Geheimhoudingsplicht en beschikbaarheid controlegegevens
De controle-instantie is bij de uitoefening van zijn taken als omschreven in de verordeningen, verplicht tot geheimhouding met betrekking tot commerciële en bedrijfseigen technische informatie van de te controleren ondernemingen. Daarnaast hebben de controle-instanties geheimhoudingsplicht ten aanzien van het verspreiden van de informatie, verkregen tijdens de controle. De rapportages dienen uitsluitend te worden verstrekt aan de gecontroleerde ondernemer en aan de voorzitter (zie punt 5). Gegevens dienen minimaal zes jaar te worden bewaard.
6
De controlerende instantie dient zijn geheimhoudingsplicht bij de te controleren onderneming te melden. Alle bij de controlewerkzaamheden betrokken personen dienen een geheimhoudingverklaring te ondertekenen bij aanvang van de werkzaamheden.
5.
Controlerapportages
De controle-instantie is in staat een adequate rapportage van de controles te produceren. De controle-instanties registreren de controlerapportages in een centrale database. De voorzitter is bevoegd om de in de database geregistreerde controlerapporten te controleren op juistheid, volledigheid en tijdigheid. Het productschap is verantwoordelijk voor de totstandkoming en het beheer van de centrale database.
6.
Periodieke rapportage
Nadat de controle-instantie is erkend dient deze ten minste één maal per jaar een rapportage aan de voorzitter te overleggen. In deze rapportage zijn minimaal de volgende gegevens opgenomen: 6.1
Organisatie a. Eventuele voorgenomen wijzigingen in accreditaat; b. Eventuele voorgenomen wijzigingen in procedures; c. Aantal controleurs; d. Verloop in de controleurs; e. Beschrijving uitgevoerde afstemmingsactiviteiten en bijscholingsactiviteiten controleurs en coördinator.
6.2
Overzicht aantal gecontroleerde en nog te controleren ondernemingen per schakel
6.3
Controles a. Aantal uitgevoerde controles per schakel (bijvoorbeeld opfok-, fok- en vermeerderingsbedrijven, vleeskuikenbedrijven); b. Aantal weigeringen; c. Gemiddelde duur controle per schakel; d. Aantal geconstateerde afwijkingen per norm per schakel; e. Gemiddeld aantal geconstateerde afwijkingen per controle.
6.4
Knelpunten en evaluatieoverzicht Overzicht van reacties en klachten van de gecontroleerde ondernemingen en van knelpunten in uitvoering van de controlewerkzaamheden door de controle-instantie ten behoeve van de evaluatie van de verordeningen.

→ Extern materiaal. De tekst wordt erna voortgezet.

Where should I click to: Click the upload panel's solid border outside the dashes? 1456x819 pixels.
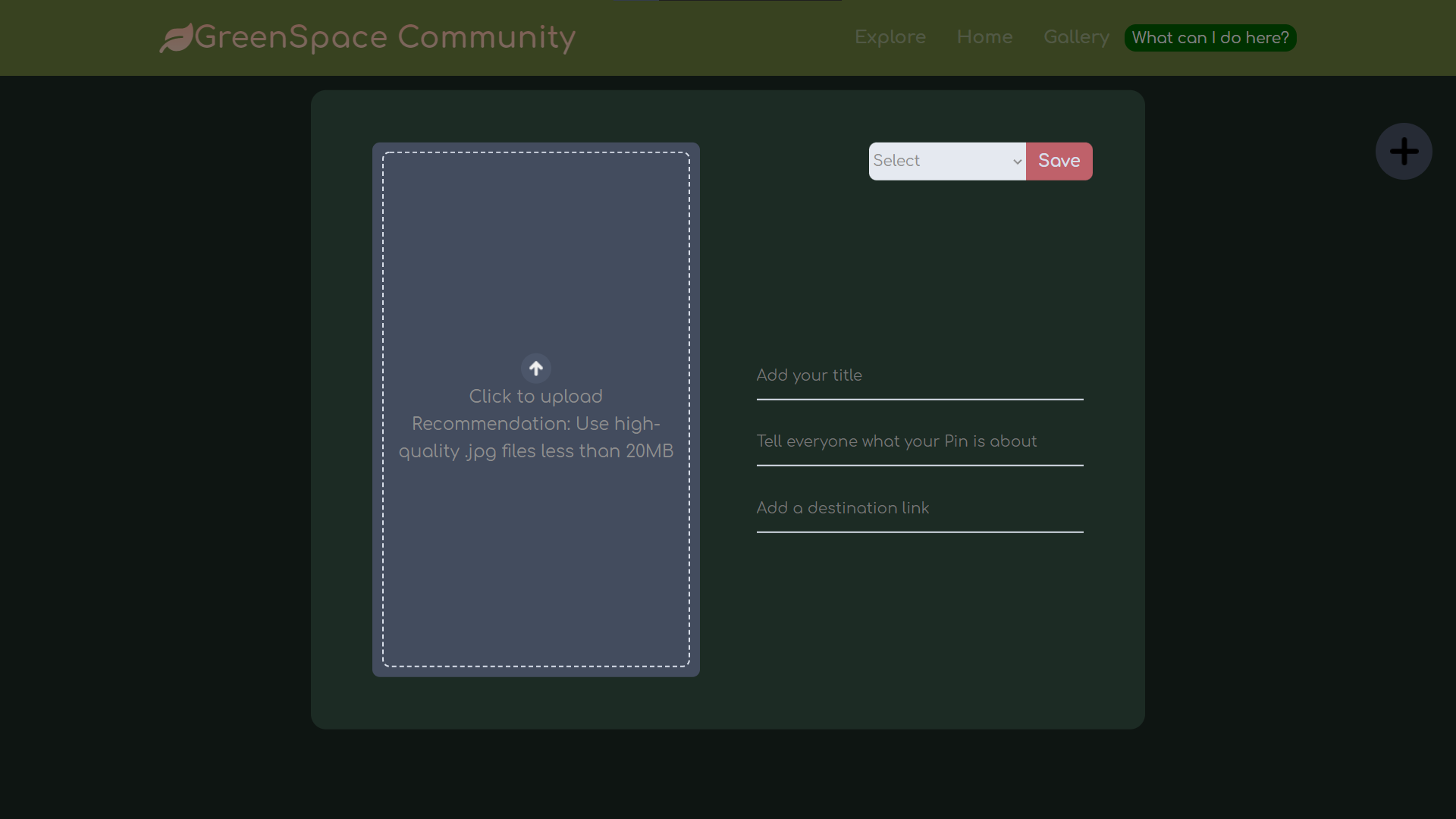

Indien de voorzitter in het belang van de verordeningen dit noodzakelijk acht, kan aan de controle-instanties gevraagd worden (onderdelen uit) deze rapportage vaker aan te leveren.
7.
Harmonisatieoverleg
De controles in het kader van de verordeningen worden door verschillende controleinstanties uitgevoerd. Om de kwaliteit, onafhankelijkheid, onpartijdigheid en uniformiteit te kunnen waarborgen organiseert de voorzitter minimaal één maal per jaar een harmonisatieoverleg met alle controle-instanties. De controle-instantie is verplicht om hier een vertegenwoordiger naar af te vaardigen. De voorstellen uit het harmonisatieoverleg worden vastgelegd in een verslag. Voorstellen die door de voorzitter worden aangenomen zijn voor alle controle-instanties bindend.